(Collected data)
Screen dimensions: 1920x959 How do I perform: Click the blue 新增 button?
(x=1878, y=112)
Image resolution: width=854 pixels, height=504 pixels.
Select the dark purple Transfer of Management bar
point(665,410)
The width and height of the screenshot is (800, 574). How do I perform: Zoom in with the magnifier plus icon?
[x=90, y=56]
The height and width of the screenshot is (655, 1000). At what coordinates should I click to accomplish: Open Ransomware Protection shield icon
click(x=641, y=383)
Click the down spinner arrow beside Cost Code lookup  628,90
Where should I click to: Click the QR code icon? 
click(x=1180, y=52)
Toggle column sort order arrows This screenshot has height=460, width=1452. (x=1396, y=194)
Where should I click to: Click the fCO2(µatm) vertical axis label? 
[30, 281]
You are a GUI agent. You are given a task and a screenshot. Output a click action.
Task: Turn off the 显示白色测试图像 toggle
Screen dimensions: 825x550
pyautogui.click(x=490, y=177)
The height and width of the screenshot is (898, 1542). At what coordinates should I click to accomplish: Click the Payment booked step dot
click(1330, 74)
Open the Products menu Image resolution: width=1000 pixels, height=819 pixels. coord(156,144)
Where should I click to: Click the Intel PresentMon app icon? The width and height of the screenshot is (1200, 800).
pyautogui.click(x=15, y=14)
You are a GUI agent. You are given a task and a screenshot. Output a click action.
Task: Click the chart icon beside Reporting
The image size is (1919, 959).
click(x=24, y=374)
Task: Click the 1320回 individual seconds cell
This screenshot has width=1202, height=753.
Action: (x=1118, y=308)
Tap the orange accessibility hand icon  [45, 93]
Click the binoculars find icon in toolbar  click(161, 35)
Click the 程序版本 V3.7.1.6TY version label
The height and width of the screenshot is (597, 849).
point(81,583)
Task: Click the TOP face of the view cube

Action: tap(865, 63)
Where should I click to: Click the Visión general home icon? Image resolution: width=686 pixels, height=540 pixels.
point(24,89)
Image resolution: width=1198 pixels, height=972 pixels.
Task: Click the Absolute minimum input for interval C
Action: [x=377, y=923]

[Task statement] Each record above should be returned exactly as written.

[Task response]
Screen dimensions: 1920x959 How do I perform: Click the blue 新增 button?
(x=1878, y=112)
Image resolution: width=854 pixels, height=504 pixels.
Select the dark purple Transfer of Management bar
point(665,410)
The width and height of the screenshot is (800, 574). How do I perform: Zoom in with the magnifier plus icon?
[x=90, y=56]
The height and width of the screenshot is (655, 1000). At what coordinates should I click to accomplish: Open Ransomware Protection shield icon
click(x=641, y=383)
Click the down spinner arrow beside Cost Code lookup  628,90
Where should I click to: Click the QR code icon? 
click(x=1180, y=52)
Toggle column sort order arrows This screenshot has height=460, width=1452. (x=1396, y=194)
Where should I click to: Click the fCO2(µatm) vertical axis label? 
[30, 281]
You are a GUI agent. You are given a task and a screenshot. Output a click action.
Task: Turn off the 显示白色测试图像 toggle
Screen dimensions: 825x550
pyautogui.click(x=490, y=177)
The height and width of the screenshot is (898, 1542). At what coordinates should I click to accomplish: Click the Payment booked step dot
click(1330, 74)
Open the Products menu Image resolution: width=1000 pixels, height=819 pixels. coord(156,144)
Where should I click to: Click the Intel PresentMon app icon? The width and height of the screenshot is (1200, 800).
pyautogui.click(x=15, y=14)
You are a GUI agent. You are given a task and a screenshot. Output a click action.
Task: Click the chart icon beside Reporting
The image size is (1919, 959).
click(x=24, y=374)
Task: Click the 1320回 individual seconds cell
This screenshot has width=1202, height=753.
Action: (x=1118, y=308)
Tap the orange accessibility hand icon  [45, 93]
Click the binoculars find icon in toolbar  click(161, 35)
Click the 程序版本 V3.7.1.6TY version label
The height and width of the screenshot is (597, 849).
point(81,583)
Task: Click the TOP face of the view cube

Action: tap(865, 63)
Where should I click to: Click the Visión general home icon? Image resolution: width=686 pixels, height=540 pixels.
point(24,89)
Image resolution: width=1198 pixels, height=972 pixels.
Task: Click the Absolute minimum input for interval C
Action: [x=377, y=923]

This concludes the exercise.